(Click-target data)
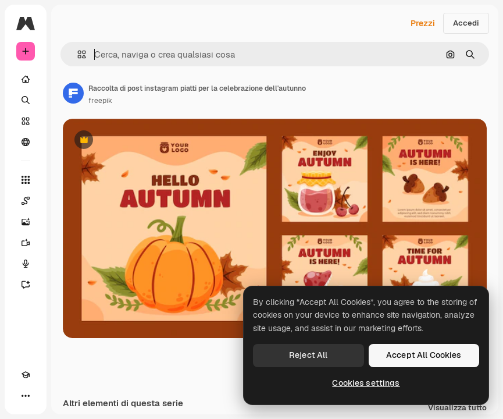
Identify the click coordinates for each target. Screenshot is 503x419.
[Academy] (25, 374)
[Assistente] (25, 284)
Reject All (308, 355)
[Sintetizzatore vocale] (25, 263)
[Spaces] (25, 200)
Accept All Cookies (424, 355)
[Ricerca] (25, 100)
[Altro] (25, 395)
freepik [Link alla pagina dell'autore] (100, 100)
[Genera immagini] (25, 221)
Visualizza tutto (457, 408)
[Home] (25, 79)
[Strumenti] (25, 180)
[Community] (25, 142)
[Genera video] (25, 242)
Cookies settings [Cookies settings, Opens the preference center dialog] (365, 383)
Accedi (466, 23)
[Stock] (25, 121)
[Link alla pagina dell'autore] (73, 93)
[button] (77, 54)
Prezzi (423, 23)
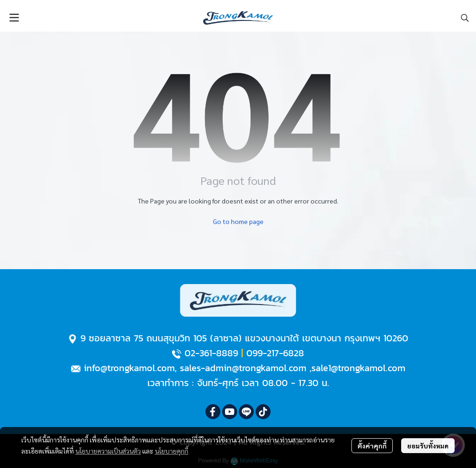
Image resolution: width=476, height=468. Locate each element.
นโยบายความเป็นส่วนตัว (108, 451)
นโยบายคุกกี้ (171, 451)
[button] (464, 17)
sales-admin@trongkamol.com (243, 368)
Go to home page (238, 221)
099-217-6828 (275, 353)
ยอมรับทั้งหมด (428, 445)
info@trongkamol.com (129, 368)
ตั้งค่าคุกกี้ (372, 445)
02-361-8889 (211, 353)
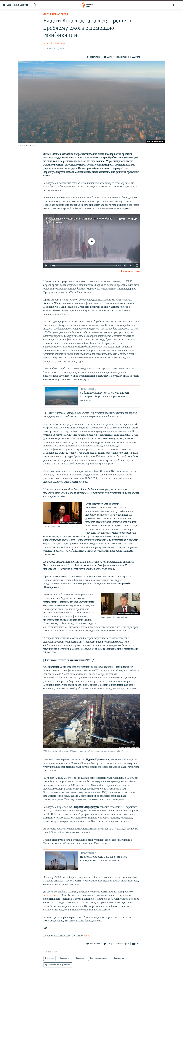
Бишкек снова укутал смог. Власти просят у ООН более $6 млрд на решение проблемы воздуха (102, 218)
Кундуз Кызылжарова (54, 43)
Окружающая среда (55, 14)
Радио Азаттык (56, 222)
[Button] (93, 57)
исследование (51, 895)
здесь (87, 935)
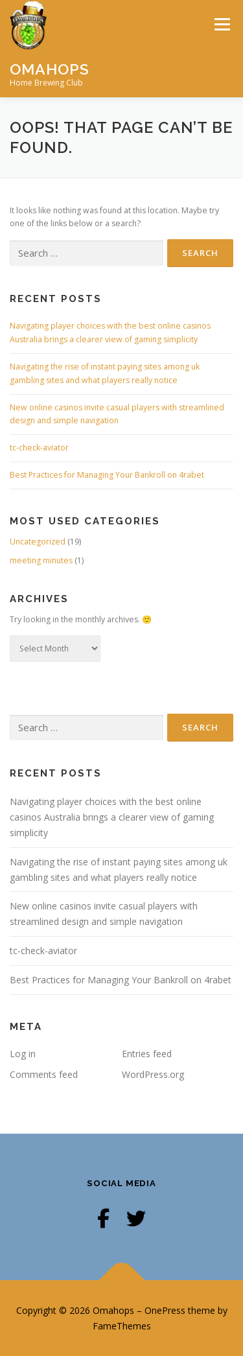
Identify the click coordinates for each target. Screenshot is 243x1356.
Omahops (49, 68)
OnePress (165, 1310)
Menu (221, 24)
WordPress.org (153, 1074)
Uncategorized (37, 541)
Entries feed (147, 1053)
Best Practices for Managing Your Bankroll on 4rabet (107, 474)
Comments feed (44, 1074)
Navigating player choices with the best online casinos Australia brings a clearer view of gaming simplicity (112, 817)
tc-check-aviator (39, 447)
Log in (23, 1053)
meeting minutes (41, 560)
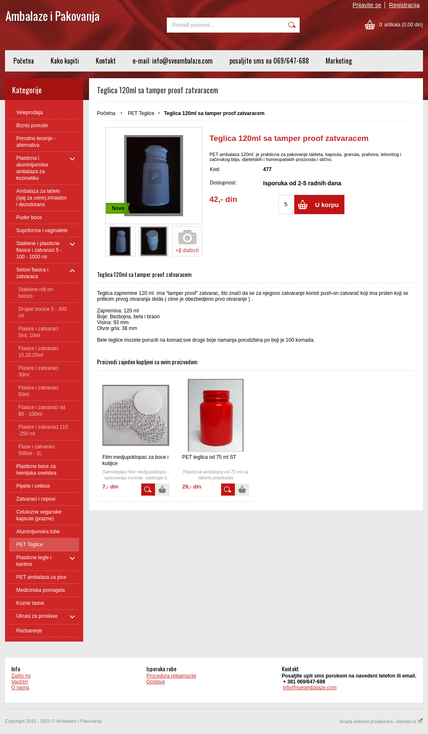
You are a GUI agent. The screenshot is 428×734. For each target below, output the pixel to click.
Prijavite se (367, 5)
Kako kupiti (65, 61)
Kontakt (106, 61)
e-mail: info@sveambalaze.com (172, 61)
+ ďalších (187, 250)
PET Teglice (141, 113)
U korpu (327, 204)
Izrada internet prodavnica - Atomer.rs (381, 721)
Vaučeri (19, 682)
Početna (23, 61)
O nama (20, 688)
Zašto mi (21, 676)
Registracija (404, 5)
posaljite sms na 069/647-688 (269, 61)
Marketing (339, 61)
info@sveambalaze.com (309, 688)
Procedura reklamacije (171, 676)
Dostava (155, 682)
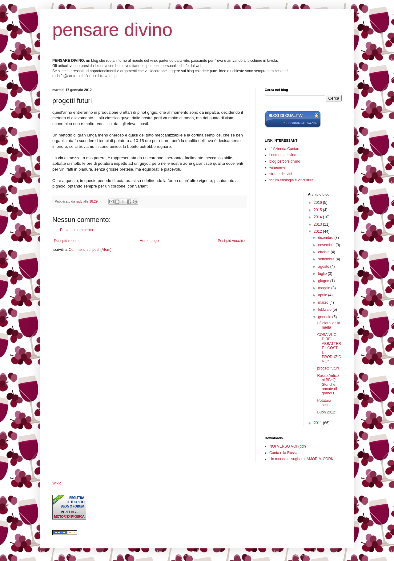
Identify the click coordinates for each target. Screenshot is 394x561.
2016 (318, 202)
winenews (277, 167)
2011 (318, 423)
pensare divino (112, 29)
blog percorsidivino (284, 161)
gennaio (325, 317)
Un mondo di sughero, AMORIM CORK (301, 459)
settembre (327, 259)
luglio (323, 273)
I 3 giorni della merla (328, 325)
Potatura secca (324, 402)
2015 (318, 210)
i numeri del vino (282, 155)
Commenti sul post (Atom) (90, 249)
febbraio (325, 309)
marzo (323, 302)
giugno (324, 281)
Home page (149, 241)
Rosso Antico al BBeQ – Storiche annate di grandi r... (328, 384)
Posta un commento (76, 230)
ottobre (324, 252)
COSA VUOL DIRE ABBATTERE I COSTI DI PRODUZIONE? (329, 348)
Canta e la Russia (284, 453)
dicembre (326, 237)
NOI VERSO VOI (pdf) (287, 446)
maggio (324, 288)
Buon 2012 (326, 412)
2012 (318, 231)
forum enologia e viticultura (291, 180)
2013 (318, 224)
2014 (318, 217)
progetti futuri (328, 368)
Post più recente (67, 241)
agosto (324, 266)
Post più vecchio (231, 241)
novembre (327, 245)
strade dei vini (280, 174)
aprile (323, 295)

What to do
Reproduce all the records above with "Identify" swapped for "Determine" and everything else unchanged. Omit the pictures.

The reply
Determine the click coordinates for each target. Screenshot is 503x419.
[Academy] (25, 374)
[Assistente] (25, 284)
Reject All (308, 355)
[Sintetizzatore vocale] (25, 263)
[Spaces] (25, 200)
Accept All Cookies (424, 355)
[Ricerca] (25, 100)
[Altro] (25, 395)
freepik [Link alla pagina dell'autore] (100, 100)
[Genera immagini] (25, 221)
Visualizza tutto (457, 408)
[Home] (25, 79)
[Strumenti] (25, 180)
[Community] (25, 142)
[Genera video] (25, 242)
Cookies settings [Cookies settings, Opens the preference center dialog] (365, 383)
Accedi (466, 23)
[Stock] (25, 121)
[Link alla pagina dell'autore] (73, 93)
[button] (77, 54)
Prezzi (423, 23)
Image resolution: width=476, height=468. Locate each element.
นโยบายความเป็นส่วนตัว (108, 451)
นโยบายคุกกี้ (171, 451)
[button] (464, 17)
sales-admin@trongkamol.com (243, 368)
Go to home page (238, 221)
099-217-6828 (275, 353)
ยอมรับทั้งหมด (428, 445)
info@trongkamol.com (129, 368)
ตั้งค่าคุกกี้ (372, 445)
02-361-8889 (211, 353)
Бишкек снова укутал смог. Власти просят у ООН более $6 млрд на решение проблемы воздуха (102, 218)
Кундуз Кызылжарова (54, 43)
Окружающая среда (55, 14)
Радио Азаттык (56, 222)
[Button] (93, 57)
исследование (51, 895)
здесь (87, 935)
Determine the click coordinates for each target. Screenshot is 243x1356.
Omahops (49, 68)
OnePress (165, 1310)
Menu (221, 24)
WordPress.org (153, 1074)
Uncategorized (37, 541)
Entries feed (147, 1053)
Best Practices for Managing Your Bankroll on 4rabet (107, 474)
Comments feed (44, 1074)
Navigating player choices with the best online casinos Australia brings a clearer view of gaming simplicity (112, 817)
tc-check-aviator (39, 447)
Log in (23, 1053)
meeting minutes (41, 560)
You are a GUI agent. The screenshot is 428×734. For each target below, output the pixel to click.
Prijavite se (367, 5)
Kako kupiti (65, 61)
Kontakt (106, 61)
e-mail: info@sveambalaze.com (172, 61)
+ ďalších (187, 250)
PET Teglice (141, 113)
U korpu (327, 204)
Izrada internet prodavnica - Atomer.rs (381, 721)
Vaučeri (19, 682)
Početna (23, 61)
O nama (20, 688)
Zašto mi (21, 676)
Registracija (404, 5)
posaljite sms na 069/647-688 (269, 61)
Marketing (339, 61)
info@sveambalaze.com (309, 688)
Procedura reklamacije (171, 676)
Dostava (155, 682)
Determine the click coordinates for each target. Screenshot is 394x561.
2016 (318, 202)
winenews (277, 167)
2011 (318, 423)
pensare divino (112, 29)
blog percorsidivino (284, 161)
gennaio (325, 317)
Un mondo di sughero, AMORIM CORK (301, 459)
settembre (327, 259)
luglio (323, 273)
I 3 giorni della merla (328, 325)
Potatura secca (324, 402)
2015 (318, 210)
i numeri del vino (282, 155)
Commenti sul post (Atom) (90, 249)
febbraio (325, 309)
marzo (323, 302)
giugno (324, 281)
Home page (149, 241)
Rosso Antico al BBeQ – Storiche annate di grandi r... (328, 384)
Posta un commento (76, 230)
ottobre (324, 252)
COSA VUOL DIRE ABBATTERE I COSTI DI PRODUZIONE? (329, 348)
Canta e la Russia (284, 453)
dicembre (326, 237)
NOI VERSO VOI (pdf) (287, 446)
maggio (324, 288)
Buon 2012 (326, 412)
2012 (318, 231)
forum enologia e viticultura (291, 180)
2013 (318, 224)
2014 (318, 217)
progetti futuri (328, 368)
Post più recente (67, 241)
agosto (324, 266)
Post più vecchio (231, 241)
novembre (327, 245)
strade dei vini (280, 174)
aprile (323, 295)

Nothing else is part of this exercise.